Cameron clearly wanted to use the statement to tell the British people what he thought his legacy was, and to highlight the ways in which he thought he had performed particularly well. He of course listed his achievements on the economy, particularly when it came to jobs, but he also notably focused on social change and social service, highlighting the ‘200,000 young people who have taken part in National Citizen Service’ and ‘the couples who have been able to get married, who weren’t allowed to in the past’. He clearly feels most emotional about public service and what that sense of duty to the country means to him. Some of the most passionate lines were about this: ‘let me finish by saying this: the spirit of service is one of this country’s most remarkable qualities’, and ‘for me politics has always been bout public service in the national interest. It is simple to say but often hard to do’.

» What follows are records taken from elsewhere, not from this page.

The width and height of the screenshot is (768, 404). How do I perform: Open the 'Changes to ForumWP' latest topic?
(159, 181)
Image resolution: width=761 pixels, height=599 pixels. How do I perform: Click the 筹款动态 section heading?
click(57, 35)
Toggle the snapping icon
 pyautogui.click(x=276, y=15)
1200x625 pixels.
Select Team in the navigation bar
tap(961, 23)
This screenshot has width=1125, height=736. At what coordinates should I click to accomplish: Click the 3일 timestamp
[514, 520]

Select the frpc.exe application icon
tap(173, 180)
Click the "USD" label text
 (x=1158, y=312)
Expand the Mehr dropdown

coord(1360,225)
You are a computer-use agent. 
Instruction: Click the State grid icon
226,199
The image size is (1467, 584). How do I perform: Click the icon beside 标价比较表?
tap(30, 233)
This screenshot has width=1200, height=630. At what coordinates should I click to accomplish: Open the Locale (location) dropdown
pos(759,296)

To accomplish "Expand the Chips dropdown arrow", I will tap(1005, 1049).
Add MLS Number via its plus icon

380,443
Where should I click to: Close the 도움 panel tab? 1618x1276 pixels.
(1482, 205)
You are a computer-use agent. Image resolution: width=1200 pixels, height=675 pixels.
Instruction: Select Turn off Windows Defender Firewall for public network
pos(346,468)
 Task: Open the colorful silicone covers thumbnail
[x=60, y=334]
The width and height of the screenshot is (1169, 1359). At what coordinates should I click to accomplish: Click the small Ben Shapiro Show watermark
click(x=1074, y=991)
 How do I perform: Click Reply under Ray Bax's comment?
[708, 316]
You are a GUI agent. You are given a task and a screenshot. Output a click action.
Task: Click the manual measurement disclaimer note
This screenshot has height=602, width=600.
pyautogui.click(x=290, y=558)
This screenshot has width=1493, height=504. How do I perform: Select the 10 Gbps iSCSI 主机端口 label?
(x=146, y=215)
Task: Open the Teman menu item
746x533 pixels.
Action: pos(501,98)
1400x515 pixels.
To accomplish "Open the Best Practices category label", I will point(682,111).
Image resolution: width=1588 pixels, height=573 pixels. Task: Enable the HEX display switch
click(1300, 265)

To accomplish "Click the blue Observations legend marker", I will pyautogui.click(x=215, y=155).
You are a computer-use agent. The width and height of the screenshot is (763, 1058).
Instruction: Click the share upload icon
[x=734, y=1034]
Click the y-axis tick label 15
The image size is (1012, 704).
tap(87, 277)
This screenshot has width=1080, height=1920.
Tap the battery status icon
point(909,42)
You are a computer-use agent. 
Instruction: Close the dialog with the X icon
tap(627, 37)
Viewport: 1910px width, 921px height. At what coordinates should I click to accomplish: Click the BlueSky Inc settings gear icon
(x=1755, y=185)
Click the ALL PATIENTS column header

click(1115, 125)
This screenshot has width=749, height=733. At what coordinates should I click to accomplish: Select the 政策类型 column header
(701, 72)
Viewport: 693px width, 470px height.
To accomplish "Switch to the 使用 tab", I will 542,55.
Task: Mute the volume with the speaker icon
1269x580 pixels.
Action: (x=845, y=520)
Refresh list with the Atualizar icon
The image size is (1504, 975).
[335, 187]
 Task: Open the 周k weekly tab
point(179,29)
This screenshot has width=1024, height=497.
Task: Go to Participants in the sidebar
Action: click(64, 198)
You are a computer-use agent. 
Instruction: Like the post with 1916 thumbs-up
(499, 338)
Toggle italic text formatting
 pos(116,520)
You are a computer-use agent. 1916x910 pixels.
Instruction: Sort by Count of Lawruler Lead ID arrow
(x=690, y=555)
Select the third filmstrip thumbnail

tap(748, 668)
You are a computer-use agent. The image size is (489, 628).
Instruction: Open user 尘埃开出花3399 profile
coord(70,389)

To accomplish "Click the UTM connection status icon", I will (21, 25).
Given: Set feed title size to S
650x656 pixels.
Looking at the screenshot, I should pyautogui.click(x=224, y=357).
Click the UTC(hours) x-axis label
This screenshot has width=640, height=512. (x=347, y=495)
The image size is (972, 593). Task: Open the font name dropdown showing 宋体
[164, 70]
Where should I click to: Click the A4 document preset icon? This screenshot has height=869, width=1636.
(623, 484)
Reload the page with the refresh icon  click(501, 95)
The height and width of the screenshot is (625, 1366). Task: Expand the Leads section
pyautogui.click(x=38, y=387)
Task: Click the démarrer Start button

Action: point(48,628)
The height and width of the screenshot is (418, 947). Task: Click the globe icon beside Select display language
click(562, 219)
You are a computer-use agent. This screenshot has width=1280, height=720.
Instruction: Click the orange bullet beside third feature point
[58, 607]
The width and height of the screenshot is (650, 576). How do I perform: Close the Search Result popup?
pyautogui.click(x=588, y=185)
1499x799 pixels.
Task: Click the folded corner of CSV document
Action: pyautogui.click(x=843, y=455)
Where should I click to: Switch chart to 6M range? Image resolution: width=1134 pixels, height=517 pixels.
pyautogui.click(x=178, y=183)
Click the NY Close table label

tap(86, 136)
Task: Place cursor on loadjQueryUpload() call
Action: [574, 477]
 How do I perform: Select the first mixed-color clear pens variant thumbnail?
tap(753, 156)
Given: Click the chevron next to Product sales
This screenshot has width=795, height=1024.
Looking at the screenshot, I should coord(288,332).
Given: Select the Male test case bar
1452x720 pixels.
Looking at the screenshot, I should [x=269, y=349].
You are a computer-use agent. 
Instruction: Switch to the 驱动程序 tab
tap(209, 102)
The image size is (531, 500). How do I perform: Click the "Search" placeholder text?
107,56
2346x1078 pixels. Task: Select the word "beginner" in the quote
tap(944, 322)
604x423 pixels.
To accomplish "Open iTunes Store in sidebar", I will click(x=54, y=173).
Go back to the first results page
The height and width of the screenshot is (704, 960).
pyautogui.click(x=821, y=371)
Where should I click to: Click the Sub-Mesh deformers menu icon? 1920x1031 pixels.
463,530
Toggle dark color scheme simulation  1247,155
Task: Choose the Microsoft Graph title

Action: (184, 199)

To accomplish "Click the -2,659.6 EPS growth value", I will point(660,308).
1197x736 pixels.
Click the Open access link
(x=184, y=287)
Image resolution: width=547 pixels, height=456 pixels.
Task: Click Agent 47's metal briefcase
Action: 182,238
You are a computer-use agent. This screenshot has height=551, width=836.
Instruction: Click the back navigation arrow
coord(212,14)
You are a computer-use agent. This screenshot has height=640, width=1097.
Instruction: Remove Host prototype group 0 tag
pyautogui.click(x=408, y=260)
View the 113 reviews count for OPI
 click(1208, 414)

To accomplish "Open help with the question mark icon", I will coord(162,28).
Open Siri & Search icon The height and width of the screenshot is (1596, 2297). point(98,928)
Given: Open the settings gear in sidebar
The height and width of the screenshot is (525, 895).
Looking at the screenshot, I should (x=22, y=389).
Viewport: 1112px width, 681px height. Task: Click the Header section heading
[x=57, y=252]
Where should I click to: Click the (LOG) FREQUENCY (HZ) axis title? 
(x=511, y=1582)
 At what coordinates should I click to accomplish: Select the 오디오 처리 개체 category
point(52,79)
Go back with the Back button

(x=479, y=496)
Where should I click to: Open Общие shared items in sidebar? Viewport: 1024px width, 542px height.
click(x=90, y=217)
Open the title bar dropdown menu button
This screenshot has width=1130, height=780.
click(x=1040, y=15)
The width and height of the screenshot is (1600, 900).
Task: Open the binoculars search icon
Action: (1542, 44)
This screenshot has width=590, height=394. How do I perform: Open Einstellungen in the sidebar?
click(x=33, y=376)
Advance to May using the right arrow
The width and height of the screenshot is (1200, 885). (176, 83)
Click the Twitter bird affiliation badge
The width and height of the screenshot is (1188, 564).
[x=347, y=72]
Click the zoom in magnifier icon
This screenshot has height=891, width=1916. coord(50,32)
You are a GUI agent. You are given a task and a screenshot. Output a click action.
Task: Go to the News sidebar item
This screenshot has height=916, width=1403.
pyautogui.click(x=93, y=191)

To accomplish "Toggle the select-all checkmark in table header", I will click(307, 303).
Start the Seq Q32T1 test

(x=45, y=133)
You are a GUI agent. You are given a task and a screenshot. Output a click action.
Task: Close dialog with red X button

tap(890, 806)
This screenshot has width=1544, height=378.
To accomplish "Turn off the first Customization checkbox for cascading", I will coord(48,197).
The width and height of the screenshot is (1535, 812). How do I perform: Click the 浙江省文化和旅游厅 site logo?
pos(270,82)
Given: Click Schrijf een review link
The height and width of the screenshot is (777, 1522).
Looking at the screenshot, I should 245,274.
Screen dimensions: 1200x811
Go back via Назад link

Cameron’s public service in the national interest included going into a Coalition which focused on the economy for its first few years. This meant that it was much harder for him today to point out what his personal, distinctive legacy was from the past six years of being Prime Minister. His social justice reforms that he set out for his second term now sit on a shelf in Downing Street, waiting for Theresa May to pick them up. But even if he had found the time and had the political space to carry out these reforms earlier, the Prime Minister’s legacy will always be the glaring absence in his speech: Europe and his failure to stop the Tories banging on about it, or keep Britain in the European Union. Whether that is in time considered a catastrophic legacy has little to do with him: if his successors botch Brexit, then storm clouds will indeed have been a political omen and Cameron will be remembered far less kindly.